Re: Version Control in Database Applications
by lachoy (Parson) on Jun 11, 2002 at 03:24 UTC

    I've actually had the idea (but no motivation in the way of a project) to do this in SPOPS. This would take the form of an extra table:

    CREATE TABLE versions ( class varchar(75) not null, object_id varchar(255) not null, version numeric(8,2) not null, object_data blob not null, primary key( class, object_id, version ) )

    (There would likely be problems with the width of this primary key but I'd probably restrict the object_id to 150 characters or so.... implementation issue.)

    After every update that happens to the object, we create a rule that saves the object state to the database with an incremented version number using Storable if you can be Perl-only, XML if you want to be cross-platform. Fetching all versions of an object would be simple, and in the (hopefully unlikely) event of a primary key modification, we can do an update to ensure the information is migrated properly.

    Having a single table with all versions is attractive as long as you don't need to search on a feature of the versioned content -- for instance, finding all users that at one time had a first name of 'Steve'. It also insulates you from future schema changes, since you don't care about the schema at all.

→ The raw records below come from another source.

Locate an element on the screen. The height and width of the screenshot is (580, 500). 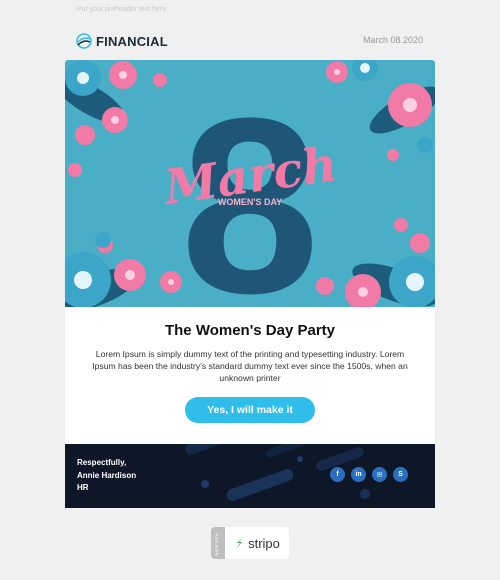
skype-icon: S is located at coordinates (400, 474).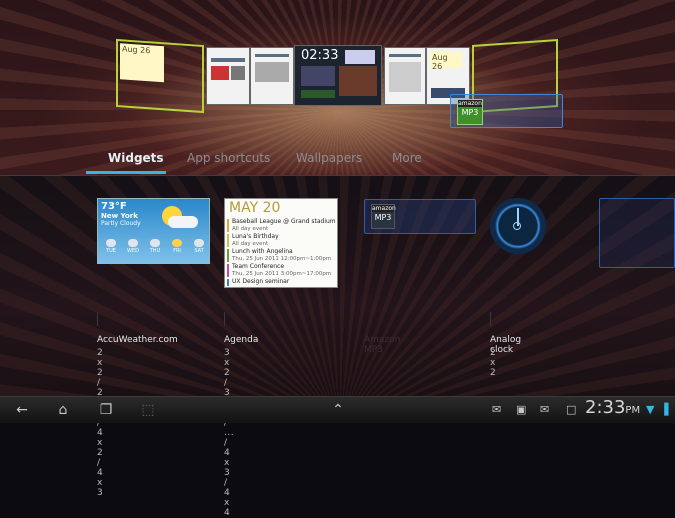 Image resolution: width=675 pixels, height=518 pixels. I want to click on active-tab-indicator, so click(126, 172).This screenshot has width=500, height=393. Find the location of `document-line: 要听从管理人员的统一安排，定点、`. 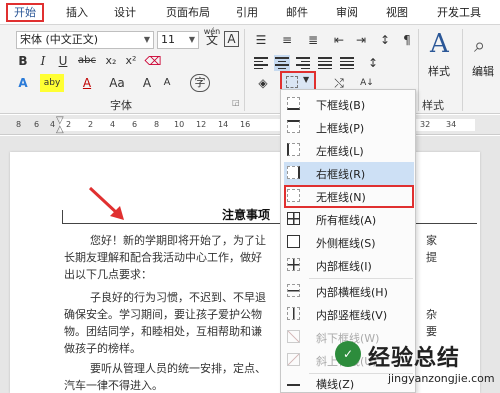

document-line: 要听从管理人员的统一安排，定点、 is located at coordinates (178, 368). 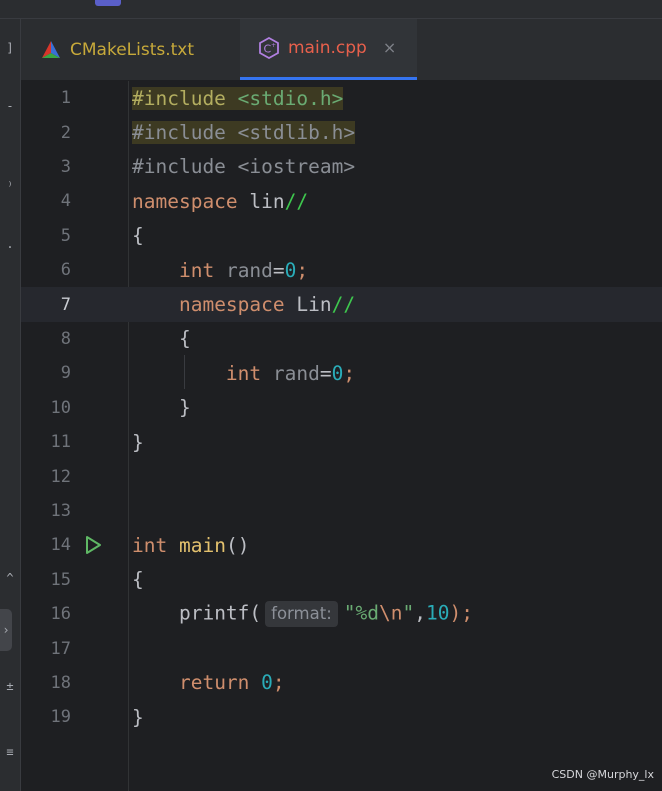 What do you see at coordinates (342, 580) in the screenshot?
I see `code-line: 15 {` at bounding box center [342, 580].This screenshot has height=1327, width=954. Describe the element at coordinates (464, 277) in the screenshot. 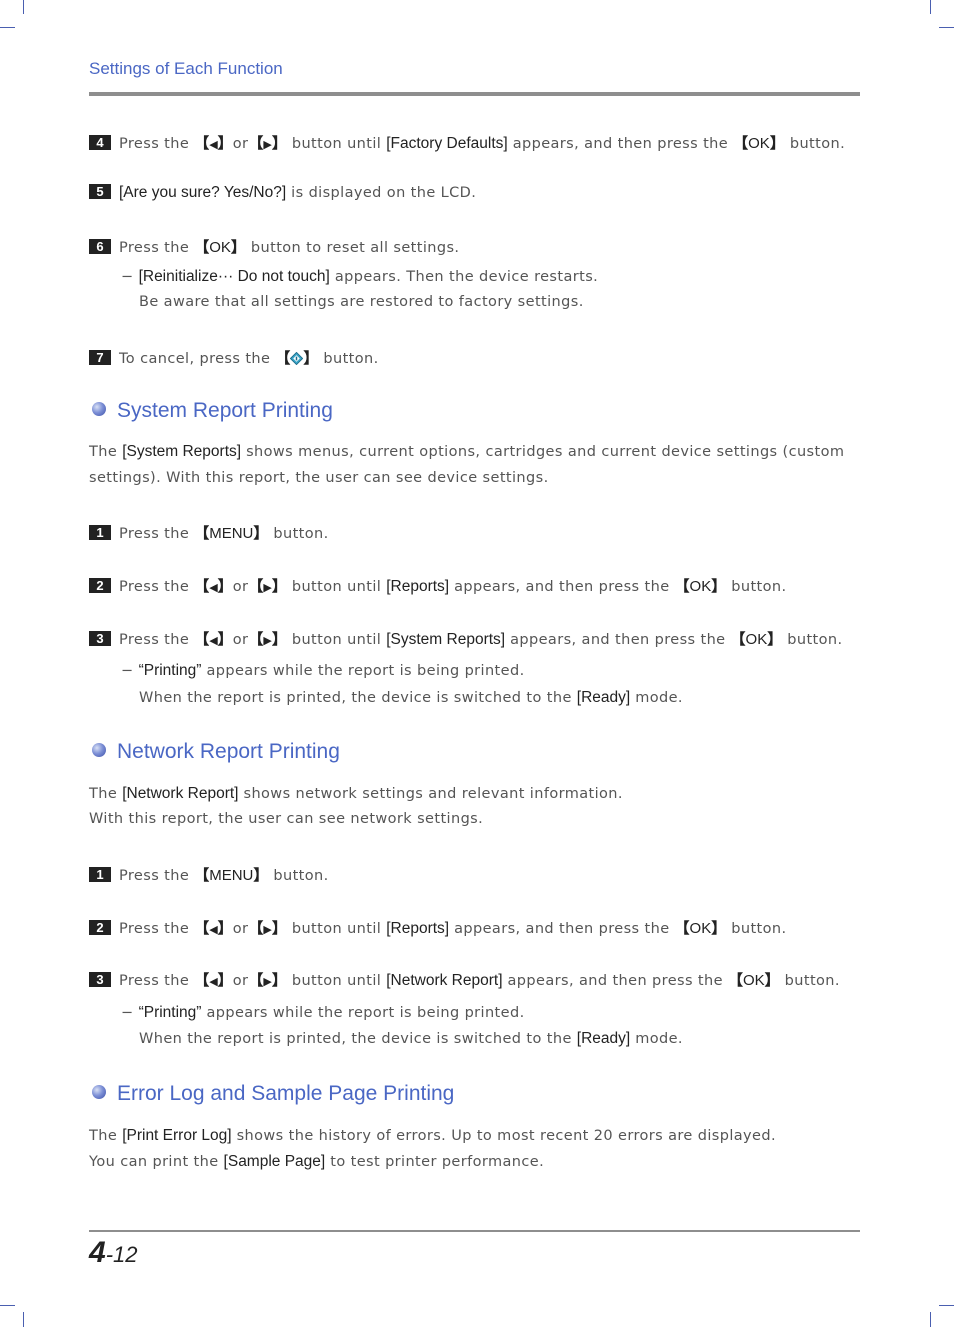

I see `note-text: appears. Then the device restarts.` at that location.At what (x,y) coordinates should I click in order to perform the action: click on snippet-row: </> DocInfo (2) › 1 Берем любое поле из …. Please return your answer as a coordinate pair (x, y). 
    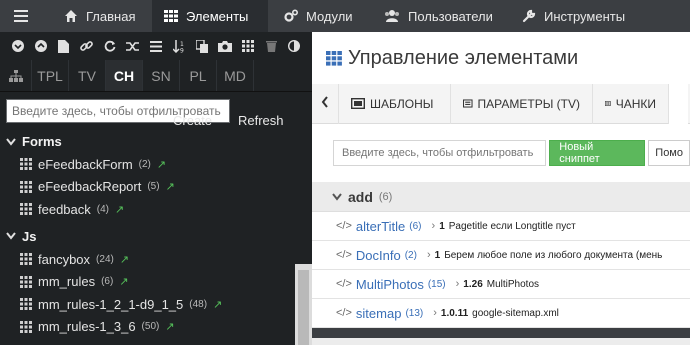
    Looking at the image, I should click on (501, 256).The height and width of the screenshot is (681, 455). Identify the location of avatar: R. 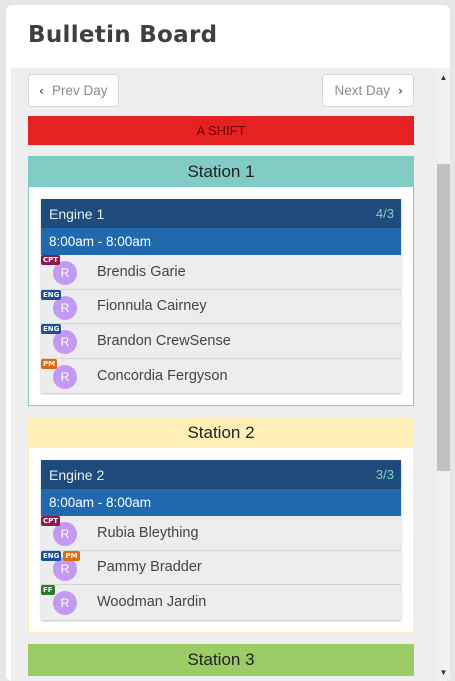
(65, 603).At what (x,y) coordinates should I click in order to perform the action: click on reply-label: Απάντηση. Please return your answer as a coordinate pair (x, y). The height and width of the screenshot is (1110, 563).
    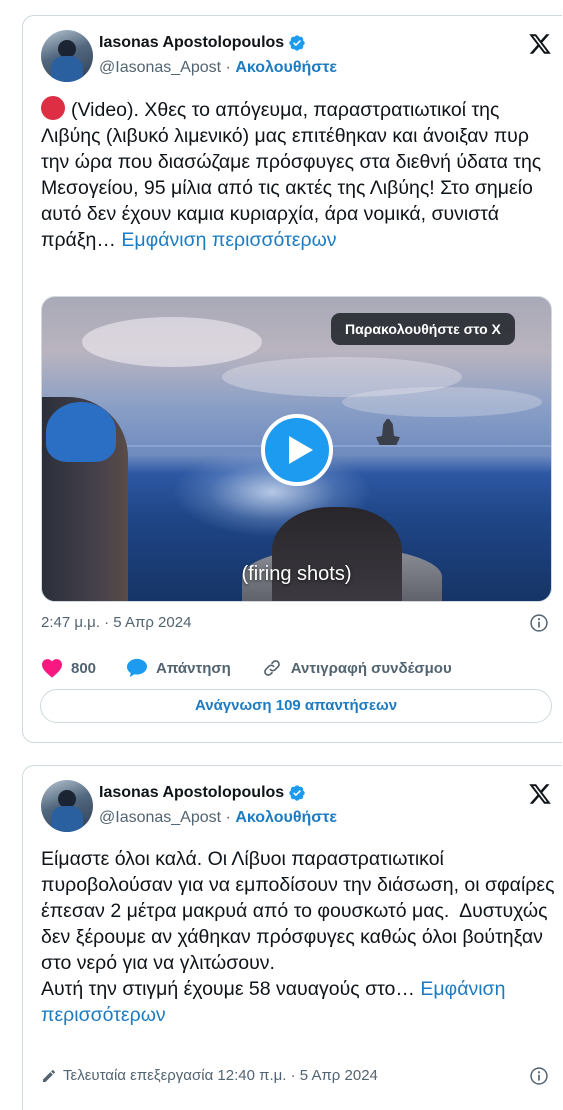
    Looking at the image, I should click on (194, 668).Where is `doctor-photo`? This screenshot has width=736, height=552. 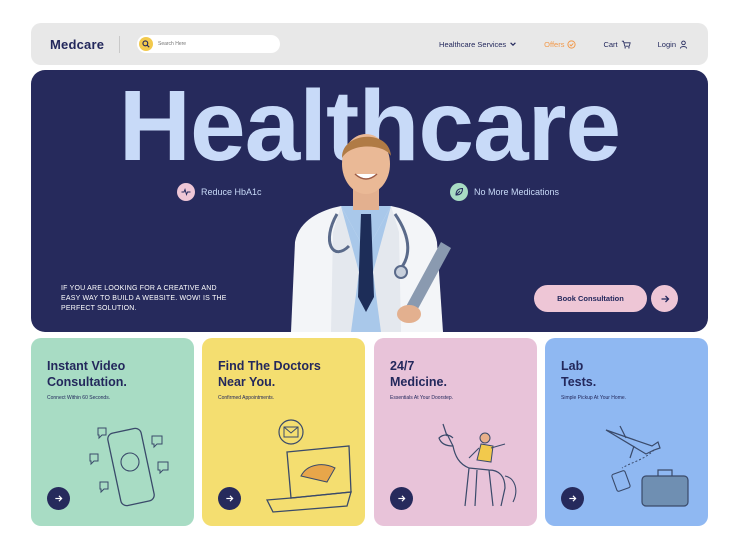 doctor-photo is located at coordinates (371, 233).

    I'd think you could also do this using whatever persistence framework you want with something like Class::Observable or Class::Trigger.

    M-x auto-bs-mode

      That's a very intersting suggestion. It hadn't occurred to me to implement versioning with something as simple as Storable. I think this may be the winner. I doubt I'll need to implement more than view() and revert() on past versions. Both of which would be easy to implement with a frozen object.